You’ll see the formatter run and fix the formatting! The commit will initially fail because files were modified. This is intentional—it lets you review the changes:
# Review the formatted changes
git diff test-format.ps1
# Stage the formatted version
git add test-format.ps1
# Commit again - will succeed this time
git commit -m "test: formatting"
The formatted file will look like this:
# test-format.ps1
function Test-Formatting {
param($name, $value)
if ($name -eq "test") {
Write-Host "Hello $name"
}
$result = Get-Process | Where-Object { $_.Name -eq "powershell" }
return $result
}
Beautiful! Proper spacing, consistent indentation, and clean formatting.
Manual Formatting #
You can also run the formatter manually:
# Format all PowerShell files
.\pre-commit\FormatCode.ps1
# Format a specific directory
.\pre-commit\FormatCode.ps1 -Directory ".\src"
# Format a single file
.\pre-commit\FormatCode.ps1 -File ".\src\MyModule.psm1"
# Check formatting without modifying (for CI)
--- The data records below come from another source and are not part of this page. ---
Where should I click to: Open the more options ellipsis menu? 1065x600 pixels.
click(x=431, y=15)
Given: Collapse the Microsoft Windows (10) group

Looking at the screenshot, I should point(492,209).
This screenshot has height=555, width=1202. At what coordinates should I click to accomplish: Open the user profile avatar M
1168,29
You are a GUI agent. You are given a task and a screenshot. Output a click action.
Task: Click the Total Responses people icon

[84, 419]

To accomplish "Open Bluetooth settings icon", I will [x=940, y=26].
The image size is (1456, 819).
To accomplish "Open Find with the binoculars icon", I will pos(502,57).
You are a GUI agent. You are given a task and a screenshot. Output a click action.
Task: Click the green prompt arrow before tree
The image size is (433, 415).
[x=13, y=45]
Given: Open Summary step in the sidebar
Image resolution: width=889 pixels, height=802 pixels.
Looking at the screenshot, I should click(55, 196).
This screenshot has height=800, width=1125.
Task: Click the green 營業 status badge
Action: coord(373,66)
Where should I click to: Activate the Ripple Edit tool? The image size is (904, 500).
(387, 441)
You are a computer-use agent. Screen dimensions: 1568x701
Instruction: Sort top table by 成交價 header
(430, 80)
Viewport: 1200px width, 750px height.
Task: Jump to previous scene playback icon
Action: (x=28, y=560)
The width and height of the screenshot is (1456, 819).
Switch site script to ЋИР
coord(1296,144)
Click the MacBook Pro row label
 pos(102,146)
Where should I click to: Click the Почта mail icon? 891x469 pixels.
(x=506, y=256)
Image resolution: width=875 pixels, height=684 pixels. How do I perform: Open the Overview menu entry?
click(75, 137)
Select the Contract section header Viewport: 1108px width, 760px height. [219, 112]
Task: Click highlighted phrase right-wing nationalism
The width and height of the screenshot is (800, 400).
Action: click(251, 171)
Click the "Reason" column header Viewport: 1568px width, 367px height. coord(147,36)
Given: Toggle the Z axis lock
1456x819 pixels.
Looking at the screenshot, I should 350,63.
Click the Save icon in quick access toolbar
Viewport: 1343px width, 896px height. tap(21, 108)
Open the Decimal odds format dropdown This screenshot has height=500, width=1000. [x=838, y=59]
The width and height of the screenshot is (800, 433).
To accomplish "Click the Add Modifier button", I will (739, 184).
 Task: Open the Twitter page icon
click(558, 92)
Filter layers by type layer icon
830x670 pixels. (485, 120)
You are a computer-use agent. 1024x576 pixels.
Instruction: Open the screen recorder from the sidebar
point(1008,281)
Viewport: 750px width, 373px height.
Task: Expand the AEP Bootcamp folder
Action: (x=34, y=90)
.\pre-commit\FormatCode.ps1 -CheckOnly
CI/CD Integration #
Add this to your GitLab CI or GitHub Actions workflow to ensure all code is formatted:
# GitLab CI example
format-check:
script:
- pwsh -File pre-commit/FormatCode.ps1 -CheckOnly
The -CheckOnly flag makes the script exit with code 1 if any files need reformatting, perfect for CI validation.
Workflow Benefits #
Once set up, the workflow is seamless:
- Write code in your normal style
- Commit → formatter automatically fixes formatting
- Review the changes (if any)
- Stage and commit again → passes
Your team gets:
- ✅ Consistent code style across the entire codebase
- ✅ No more formatting debates in code reviews
- ✅ Automatic enforcement via pre-commit hooks
- ✅ CI validation to catch any bypasses
- ✅ Zero manual effort after initial setup
Customization #
Don’t like the default rules? Customize PSScriptAnalyzerSettings.psd1:
- Change indentation size
- Move braces to new lines
- Adjust whitespace rules
- Enable/disable specific formatting rules
See the PSScriptAnalyzer rules reference for all available options.
Troubleshooting #
Hook doesn’t run on commit #
Make sure you installed it:
pre-commit install
PSScriptAnalyzer not found #
Install the module:
.\pre-commit\FormatCode.ps1 -InstallDependencies
Need to bypass the hook temporarily #
Use --no-verify (not recommended):
git commit --no-verify -m "skip formatting"
Final Thoughts #
Automating PowerShell code formatting with pre-commit hooks has been a game-changer for our team. No more inconsistent indentation, no more whitespace debates, and code reviews focus on what matters—the logic.
The setup takes about 10 minutes, and the benefits last forever. If you’re working on any PowerShell project with multiple developers, I highly recommend giving this a try.